Instructions to follow :: Go through the entries one line at a time, and gather every line that has the word "arrow".

----------------------------------------

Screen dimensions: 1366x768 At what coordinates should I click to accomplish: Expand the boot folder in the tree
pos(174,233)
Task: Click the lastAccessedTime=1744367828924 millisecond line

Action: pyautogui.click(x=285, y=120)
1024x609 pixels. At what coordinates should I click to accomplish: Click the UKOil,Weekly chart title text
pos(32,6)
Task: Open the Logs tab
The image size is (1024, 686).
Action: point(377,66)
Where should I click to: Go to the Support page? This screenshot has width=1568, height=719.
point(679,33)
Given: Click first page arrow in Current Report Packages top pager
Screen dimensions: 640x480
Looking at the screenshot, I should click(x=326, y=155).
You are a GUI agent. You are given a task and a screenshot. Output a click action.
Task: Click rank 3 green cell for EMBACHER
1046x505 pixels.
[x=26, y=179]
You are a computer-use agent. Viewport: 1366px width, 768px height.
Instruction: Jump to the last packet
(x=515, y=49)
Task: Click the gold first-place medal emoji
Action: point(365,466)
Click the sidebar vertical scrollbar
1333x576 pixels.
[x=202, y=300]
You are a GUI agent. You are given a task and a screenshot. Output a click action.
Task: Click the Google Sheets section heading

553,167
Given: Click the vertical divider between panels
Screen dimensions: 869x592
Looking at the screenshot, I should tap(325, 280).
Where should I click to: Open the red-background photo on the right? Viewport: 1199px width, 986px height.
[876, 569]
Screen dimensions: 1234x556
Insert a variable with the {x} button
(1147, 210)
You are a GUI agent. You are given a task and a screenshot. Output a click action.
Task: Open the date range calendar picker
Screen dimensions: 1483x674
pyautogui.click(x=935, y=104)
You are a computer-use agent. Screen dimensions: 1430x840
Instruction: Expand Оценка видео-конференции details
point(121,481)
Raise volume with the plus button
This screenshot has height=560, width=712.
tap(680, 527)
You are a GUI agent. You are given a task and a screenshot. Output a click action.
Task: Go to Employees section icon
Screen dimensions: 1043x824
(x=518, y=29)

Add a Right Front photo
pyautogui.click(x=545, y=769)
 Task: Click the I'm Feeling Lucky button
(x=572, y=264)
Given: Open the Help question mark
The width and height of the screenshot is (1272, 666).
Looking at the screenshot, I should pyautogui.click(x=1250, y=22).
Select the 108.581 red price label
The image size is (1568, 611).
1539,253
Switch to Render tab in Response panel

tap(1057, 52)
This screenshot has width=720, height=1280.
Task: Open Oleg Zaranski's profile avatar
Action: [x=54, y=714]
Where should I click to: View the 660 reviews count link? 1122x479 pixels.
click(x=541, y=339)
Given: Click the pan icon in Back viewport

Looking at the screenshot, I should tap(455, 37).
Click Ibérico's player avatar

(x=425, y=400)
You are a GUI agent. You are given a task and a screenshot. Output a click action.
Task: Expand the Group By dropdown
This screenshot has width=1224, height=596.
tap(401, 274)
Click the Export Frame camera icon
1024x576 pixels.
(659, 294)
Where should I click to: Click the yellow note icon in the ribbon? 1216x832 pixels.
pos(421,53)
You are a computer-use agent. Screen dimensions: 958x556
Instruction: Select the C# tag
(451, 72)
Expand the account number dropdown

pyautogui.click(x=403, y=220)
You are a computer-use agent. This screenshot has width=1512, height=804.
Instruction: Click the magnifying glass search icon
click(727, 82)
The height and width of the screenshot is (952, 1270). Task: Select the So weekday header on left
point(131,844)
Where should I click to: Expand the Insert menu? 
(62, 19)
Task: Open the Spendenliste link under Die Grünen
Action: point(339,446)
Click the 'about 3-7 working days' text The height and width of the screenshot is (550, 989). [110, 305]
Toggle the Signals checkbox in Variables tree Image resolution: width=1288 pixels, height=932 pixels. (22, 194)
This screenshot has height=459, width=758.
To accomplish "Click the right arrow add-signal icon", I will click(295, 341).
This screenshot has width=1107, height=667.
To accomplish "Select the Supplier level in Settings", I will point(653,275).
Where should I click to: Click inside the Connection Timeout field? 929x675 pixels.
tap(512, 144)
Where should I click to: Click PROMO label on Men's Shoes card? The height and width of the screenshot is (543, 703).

----------------------------------------

Answer to this exercise ::
Given: Click first page arrow in Current Report Packages top pager
To accomplish "Click the right arrow add-signal icon", I will click(295, 341).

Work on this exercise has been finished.